Irish Green Party Senator Pauline O’Reilly said the legislation is necessary for the “common good.”

“When one thinks about it, all law and all legislation is about the restriction of freedom. This is exactly what we are doing here,” O’Reilly said. “We are restricting freedom but we are doing it for the common good.”

She continued, “If a person’s views on other people’s identities make their lives unsafe and insecure, and cause them such deep discomfort that they cannot live in peace, our job as legislators is to restrict those freedoms for the common good.”

And while Pride Month has activists intensely focused on eradicating alleged homophobia and transphobia, a University of California–San Francisco professor argued that another minority group is in need of protecting: bicycle riders.

“Just as those who tolerate or encourage racist, sexist and homophobic or transphobic comments on social media contribute to emboldening the people who attack and menace particular groups, people who parrot stereotypical comments about cyclists on social media subtly encourage those who would harm them,” Professor Ruth Malone wrote a column in the San Francisco Chronicle.

“Ultimately, hate of bicyclists comes from the same place as racism, sexism, homophobia and transphobia: a desire to cling to the status quo power arrangements that favor some over others,” she added.

And in the most absurd line of all, Malone wrote, “But just as gay people are no longer willing to stay in the closet, nor women in the kitchen, bicyclists are no longer willing to settle for crumbs in terms of use of our public roadways.”

Headline Fail of the Week

Time magazine published a headline last week that left readers scratching their heads: “How Ukraine’s Dam Collapse Could Become the Country’s ‘Chernobyl.’”

After astute readers noted that Chernobyl was, in fact, Ukraine’s Chernobyl, the magazine updated the article’s title to, “How Ukraine’s Dam Collapse Could Have ‘Generational Consequences.’”

Media Misses

• PolitiFact did the important work of “fact-checking” a comment President Biden made earlier this month that “in the U.S., ‘a person can be married in the morning and thrown out of a restaurant for being gay in the afternoon.’” The “fact-checker” rated the statement “mostly true.” “In 22 states, gay couples can be legally booted from restaurants. How often that happens is unclear,” PolitiFact reported.

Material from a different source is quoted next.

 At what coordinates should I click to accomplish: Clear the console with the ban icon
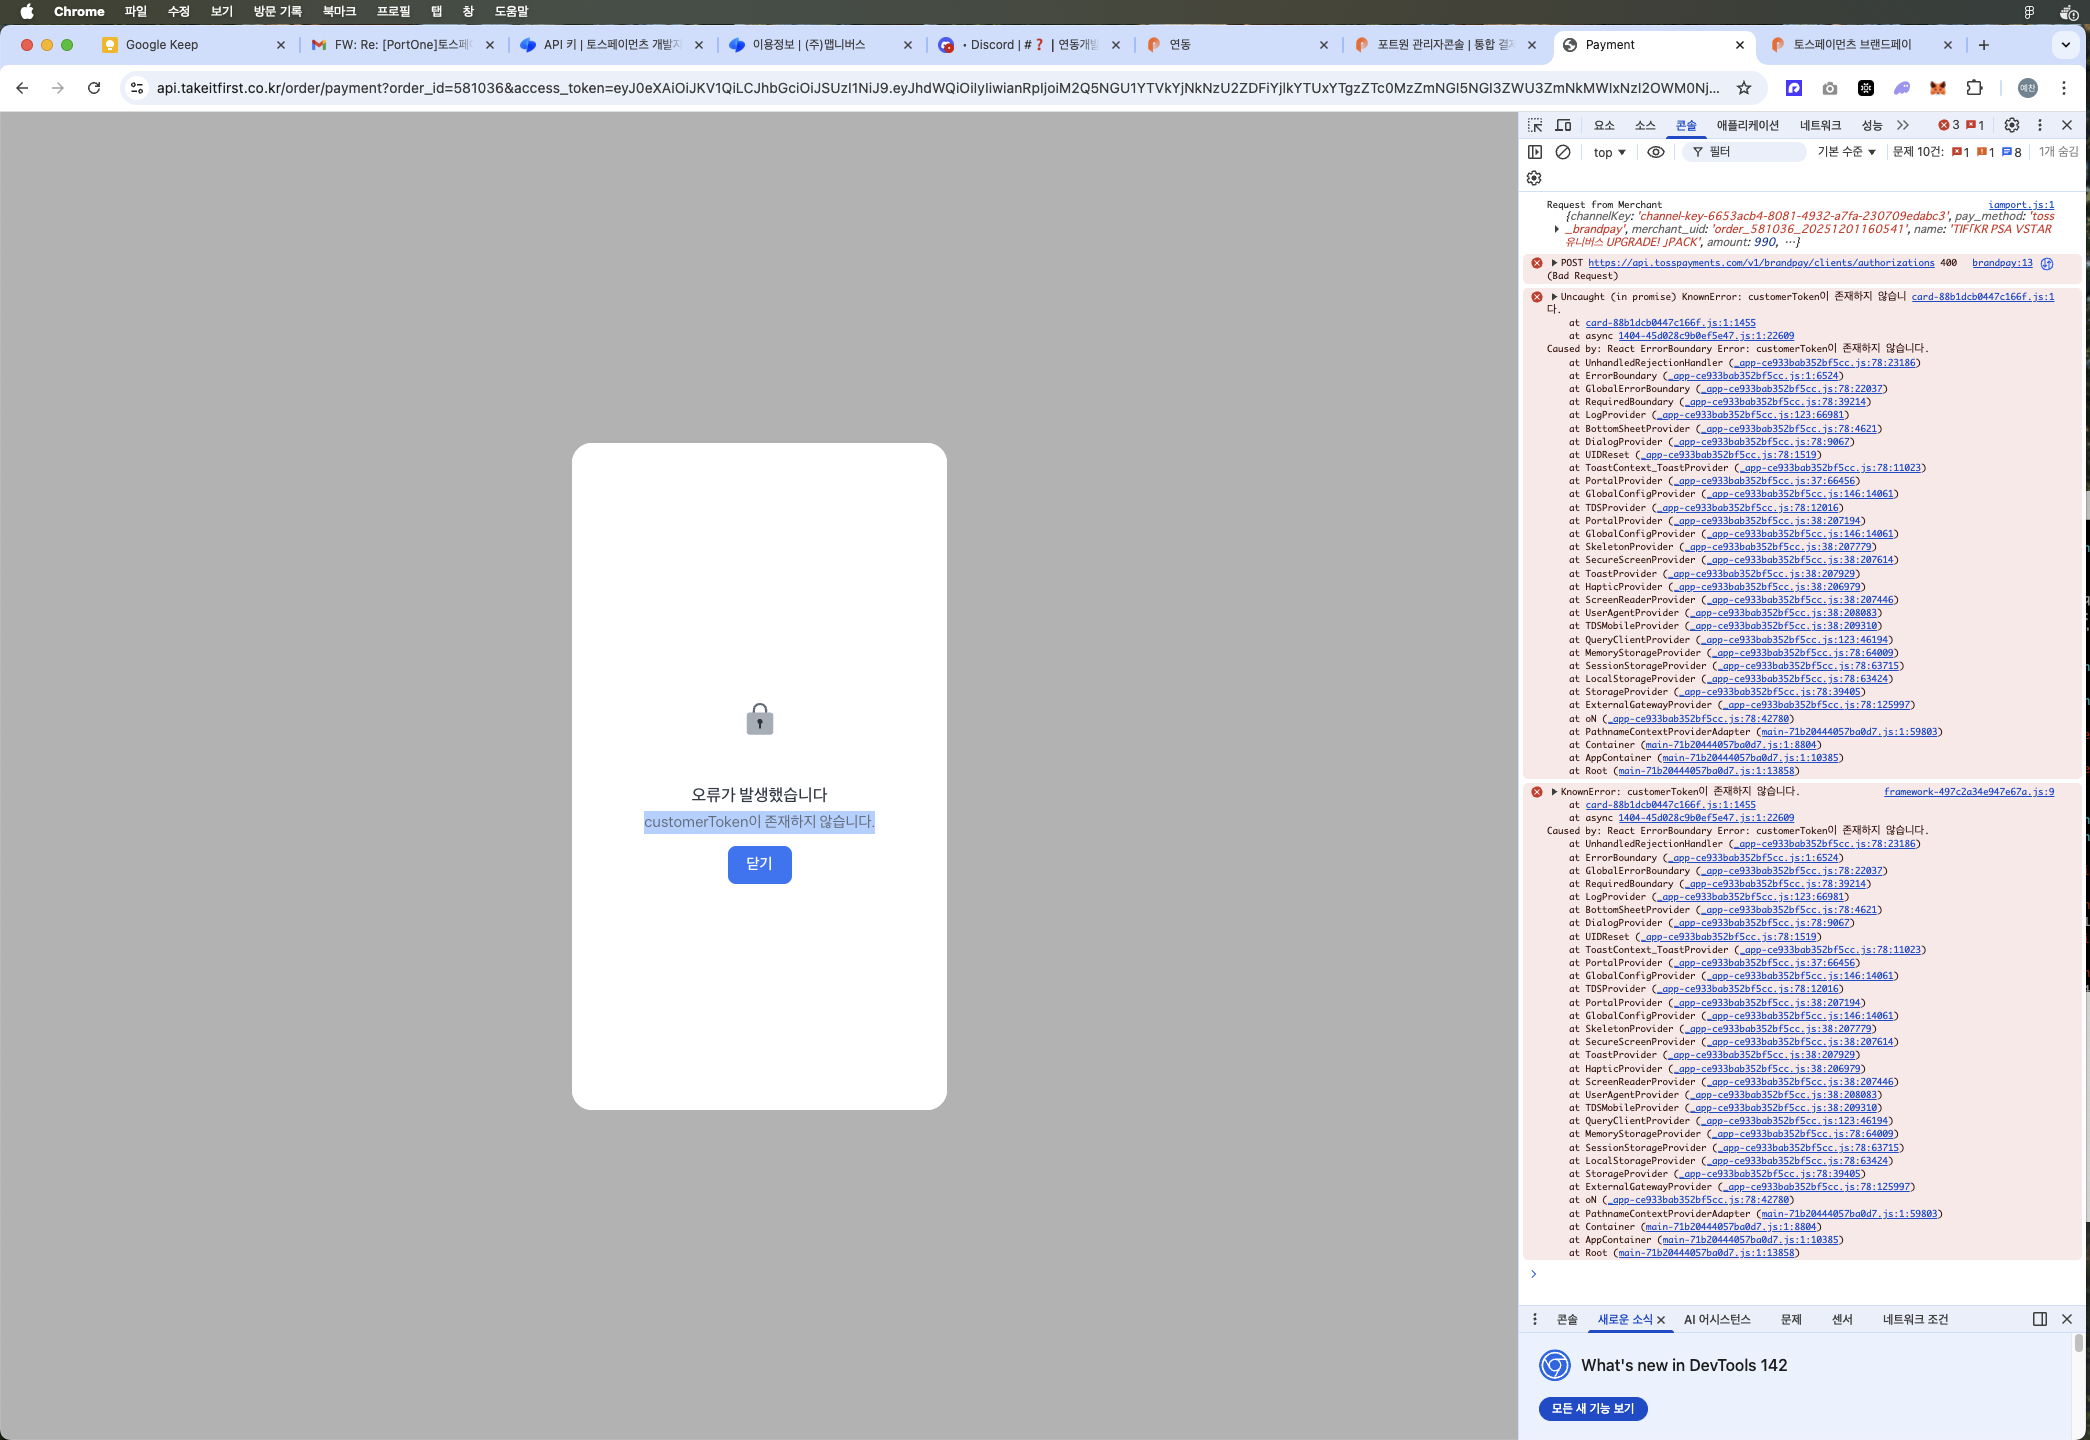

The Washington Post has taken a far more laid-back approach to covering Hatch Act violations by the Biden administration as compared to violations by the Trump administration. In August 2020 the outlet published, “As Trump appointees flout the Hatch Act, civil servants who get caught get punished.” But this week when it’s about Biden White House press secretary Karine Jean-Pierre, WaPo had a different take: “Biden’s Press Secretary Violated the Hatch Act. And . . .?”  “Enforce it? You and what army? And that gets to the crux of the matter. OSC has no power to discipline very senior administration officials who violate the Hatch Act.”

The Washington Post also brought us a new hit piece on Florida first lady Casey DeSantis, writing that while the governor and his wife “could have the look of a traditional husband and wife” they are actually very “insular” and “private.” The relationship is “an inner circle of two,” the outlet reports, as if that were an unusual description of a marriage.